Council chiefs have defended figures which show they are the second worst performing authority in the country for parking.
Figures from the RAC Foundation show that Northumberland County Council made a loss of £667,000 in 2014/15, placing it 352nd in the country – with just Surrey County Council behind them in the table.
The figures showed a dramatic turn for the authority as it made profit in each of the last four years – more than £1m in 2013/14 with a ‘best’ of £1.8m in 2011/12.
However, senior officials at Northumberland say the turn in fortune is due to the introduction of free parking in council owned car parks across the county, which they say is more beneficial to residents and businesses.
Coun Ian Swithenbank, cabinet member for local services at Northumberland County Council, said: “The reason for the change in revenue is our decision to implement free parking across council-owned car parks and on-street parking places in April 2014.

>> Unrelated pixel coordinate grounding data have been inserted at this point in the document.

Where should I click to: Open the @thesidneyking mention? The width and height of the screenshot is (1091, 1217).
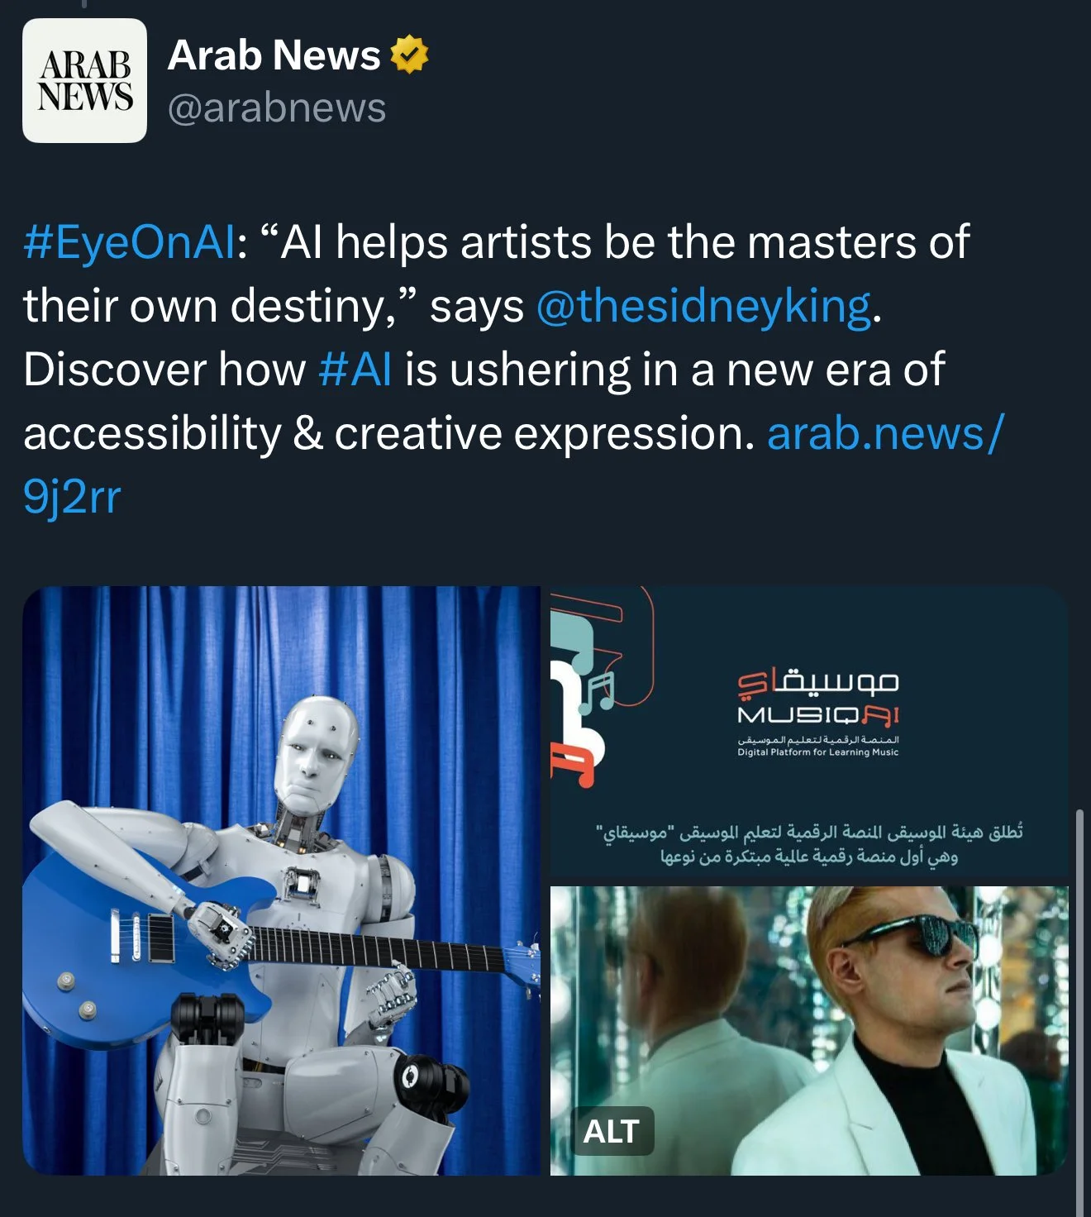click(703, 306)
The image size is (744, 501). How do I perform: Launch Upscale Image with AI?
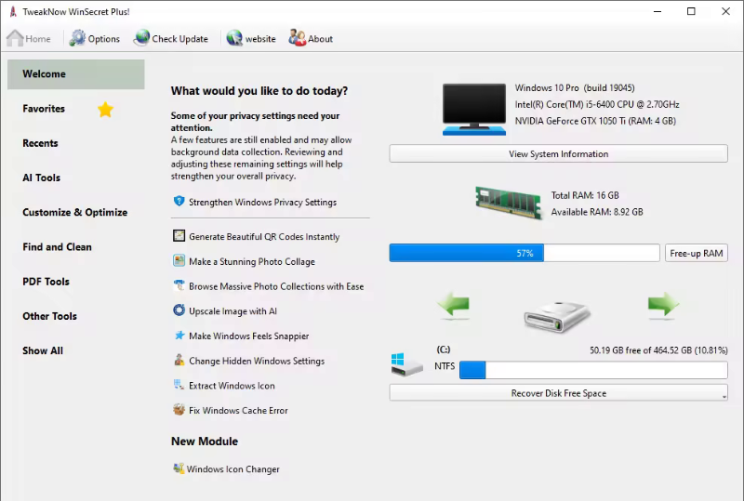233,311
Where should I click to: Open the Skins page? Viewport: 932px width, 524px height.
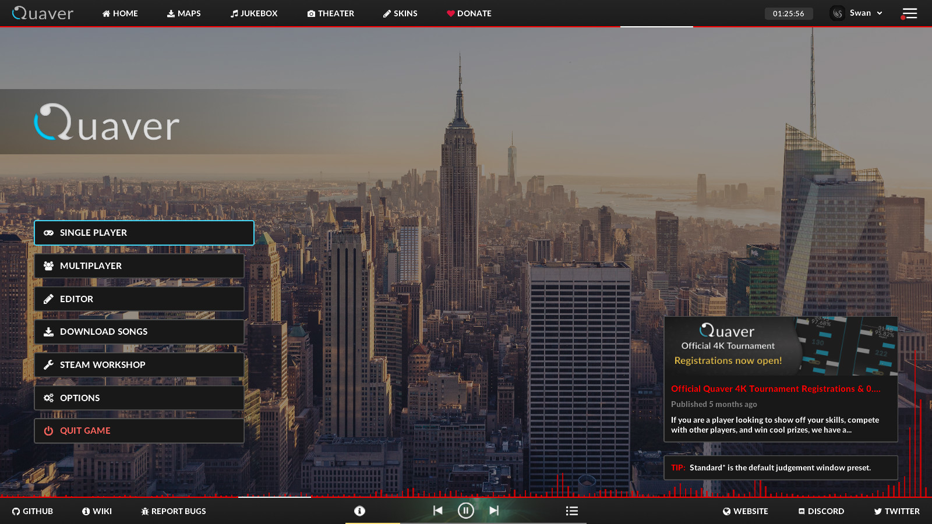point(400,13)

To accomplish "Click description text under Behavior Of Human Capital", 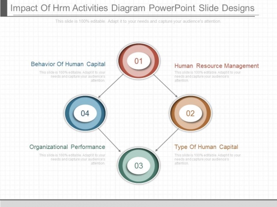I will (72, 76).
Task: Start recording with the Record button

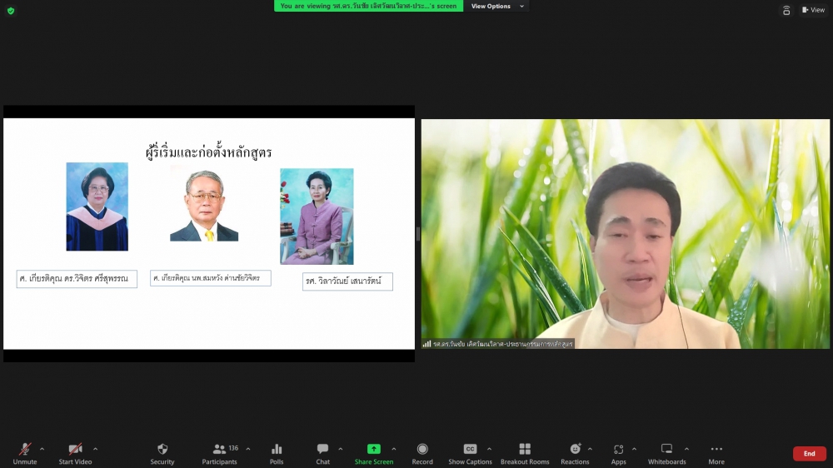Action: click(x=422, y=453)
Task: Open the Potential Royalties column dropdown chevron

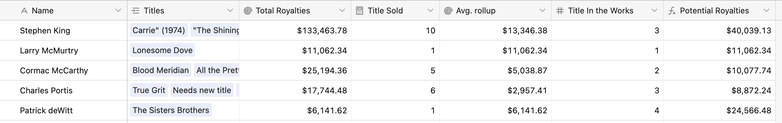Action: coord(766,10)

“We asked local town and parish councils to decide what was best for their own locality and they established their own parking initiatives after consultation with the local community.

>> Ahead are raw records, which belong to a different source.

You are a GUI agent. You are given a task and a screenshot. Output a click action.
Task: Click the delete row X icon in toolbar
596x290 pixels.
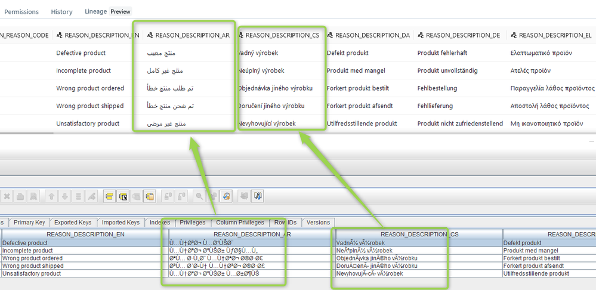pyautogui.click(x=7, y=196)
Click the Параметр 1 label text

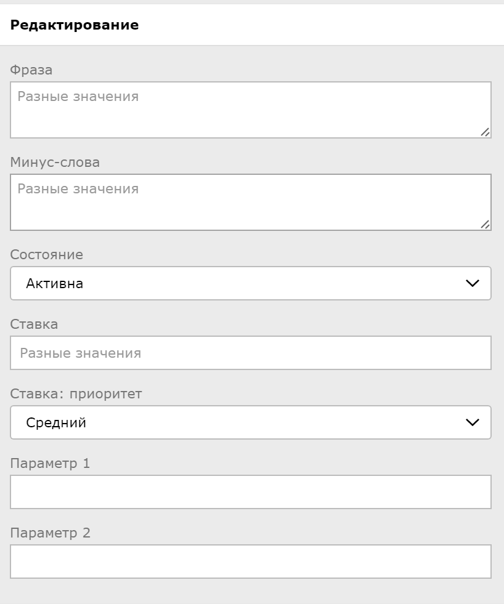pyautogui.click(x=50, y=464)
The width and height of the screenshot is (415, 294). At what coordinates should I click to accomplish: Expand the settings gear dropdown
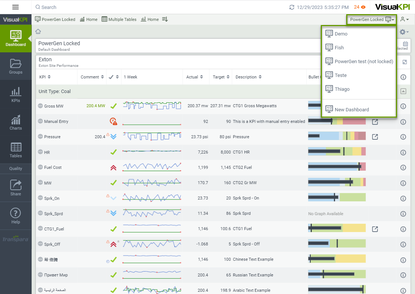pyautogui.click(x=404, y=32)
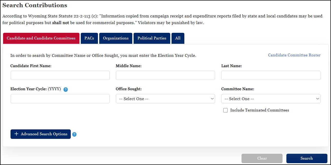Stay on Candidate and Candidate Committees tab
The width and height of the screenshot is (331, 165).
[x=41, y=38]
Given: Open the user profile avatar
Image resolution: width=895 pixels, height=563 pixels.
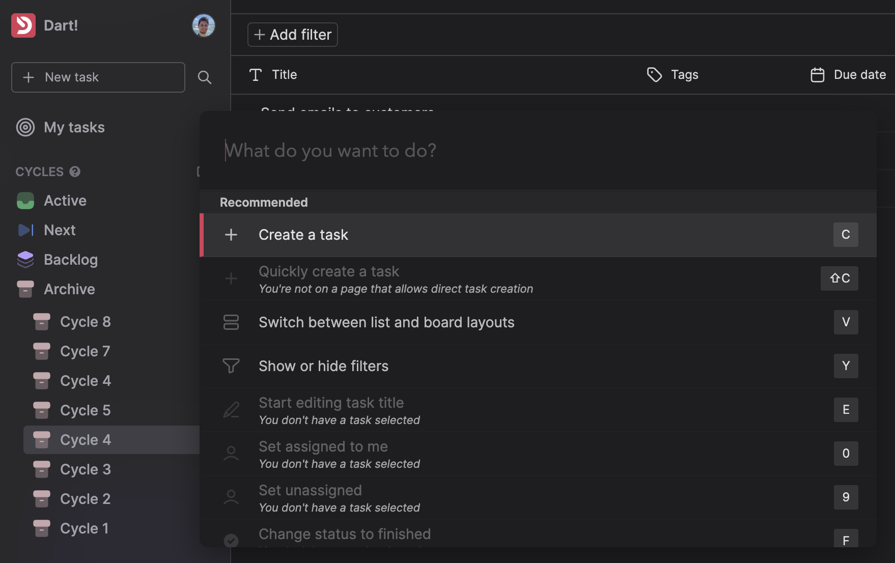Looking at the screenshot, I should (204, 25).
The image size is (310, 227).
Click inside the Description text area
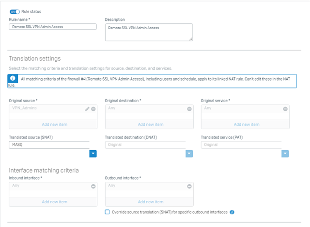pos(149,33)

“The introduction has been very successful and beneficial to residents, visitors and businesses where it has been introduced with increased footfall in these places.”

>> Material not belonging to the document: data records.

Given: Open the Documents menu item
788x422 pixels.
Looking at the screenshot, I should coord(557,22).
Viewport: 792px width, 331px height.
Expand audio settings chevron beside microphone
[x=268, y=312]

The figures from the RAC Foundation had been calculated by taking income from parking charges and penalty notices, then deducting running costs.
Only 57 councils out of the 353 were found to be making a loss on parking, with the top five councils all being London-based – Westminster topping the list at £44m ‘profit’.
Steve Gooding, director of the RAC Foundation, said: “The financial sums involved in local authority parking are huge and the overall profits eye-watering.
“And once again the year-on-year direction of travel is upwards.
“The legal position is that parking charges are to be used as a tool for managing traffic.
“But with local government budgets under ever-greater pressure the temptation to see them as a fund-raiser must be intense.
“The precarious financial state of many councils is a genuine concern, not least when it comes to the risk of a cut in road maintenance spending which will hit every one of us.”